BancTrust Financial Group, Inc. Announces End Of Capital Raise As An Independent Entity And Review Of Strategic Alternatives
BancTrust Financial Group, Inc. (NASDAQ: BTFG) (the “Company” or “BancTrust”) today announced it has ended its efforts to recapitalize the Company as an independent entity. Previously, the Company entered into an agreement with two private equity firms to serve as lead investors providing approximately 49% of the anticipated capital to be raised. In turn, the Company provided the investors an exclusivity commitment during the pendency of the additional capital raise. That exclusivity period has expired without a successful capital raise and without any obligation to pay a termination fee.
“While we began the capital raise believing we could generate significant shareholder value as a recapitalized independent entity competing through our franchise in the markets in which we operate, it became increasingly clear as the process neared conclusion that the recapitalization could only be effected at a price level that was not in our shareholders’ interest. Instead, the Board of Directors has authorized management to seek a recapitalization of the Company through a strategic merger, and we are in the process of pursuing that strategy,” stated Bibb Lamar, Jr., President and Chief Executive Officer of BancTrust Financial Group, Inc. BancTrust has hired Keefe, Bruyette & Woods, Inc. as its financial advisor and to assist BancTrust in evaluating strategic merger opportunities.
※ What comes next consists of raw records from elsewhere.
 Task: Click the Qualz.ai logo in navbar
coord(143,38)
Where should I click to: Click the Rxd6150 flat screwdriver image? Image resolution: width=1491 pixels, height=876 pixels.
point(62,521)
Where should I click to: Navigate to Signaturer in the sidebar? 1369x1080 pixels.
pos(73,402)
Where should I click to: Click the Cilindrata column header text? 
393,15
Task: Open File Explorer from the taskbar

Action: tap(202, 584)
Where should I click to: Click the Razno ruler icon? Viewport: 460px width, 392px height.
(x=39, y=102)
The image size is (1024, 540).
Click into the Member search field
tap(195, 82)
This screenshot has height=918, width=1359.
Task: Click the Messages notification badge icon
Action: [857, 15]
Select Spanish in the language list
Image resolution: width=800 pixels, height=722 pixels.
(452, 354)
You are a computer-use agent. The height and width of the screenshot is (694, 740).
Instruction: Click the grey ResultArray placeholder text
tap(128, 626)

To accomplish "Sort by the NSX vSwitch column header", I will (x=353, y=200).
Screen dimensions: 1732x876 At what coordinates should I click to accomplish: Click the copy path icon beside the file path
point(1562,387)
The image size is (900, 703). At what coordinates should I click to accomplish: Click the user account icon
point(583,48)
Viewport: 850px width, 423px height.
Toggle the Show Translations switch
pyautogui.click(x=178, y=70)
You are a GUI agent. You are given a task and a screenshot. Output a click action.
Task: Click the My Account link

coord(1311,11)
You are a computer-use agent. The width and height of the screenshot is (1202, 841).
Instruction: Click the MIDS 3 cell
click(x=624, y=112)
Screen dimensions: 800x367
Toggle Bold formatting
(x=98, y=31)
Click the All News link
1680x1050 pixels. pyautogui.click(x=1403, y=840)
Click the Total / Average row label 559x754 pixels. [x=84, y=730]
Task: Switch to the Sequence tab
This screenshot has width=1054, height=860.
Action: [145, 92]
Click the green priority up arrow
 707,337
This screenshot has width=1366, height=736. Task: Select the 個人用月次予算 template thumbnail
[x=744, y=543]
In connection with the capital raise due diligence process, BancTrust completed an in-depth review of asset quality, other real estate owned carrying values, and the adequacy of its allowance for credit losses. Earlier this month, management undertook a careful analysis as to whether, given the recently received information generated by this review, additional provisions and write-downs should be made in the fourth quarter of 2011. BancTrust, in consultation with its independent registered public accounting firm and with the concurrence of the Audit Committee of the Board of Directors, concluded that certain asset quality indicators and the expected liquidation horizon of nonperforming assets warrant an increase in its provision for loan losses and a decrease in the carrying value of certain other real estate owned, and that these matters should be included in the results of operations for the fourth quarter of 2011.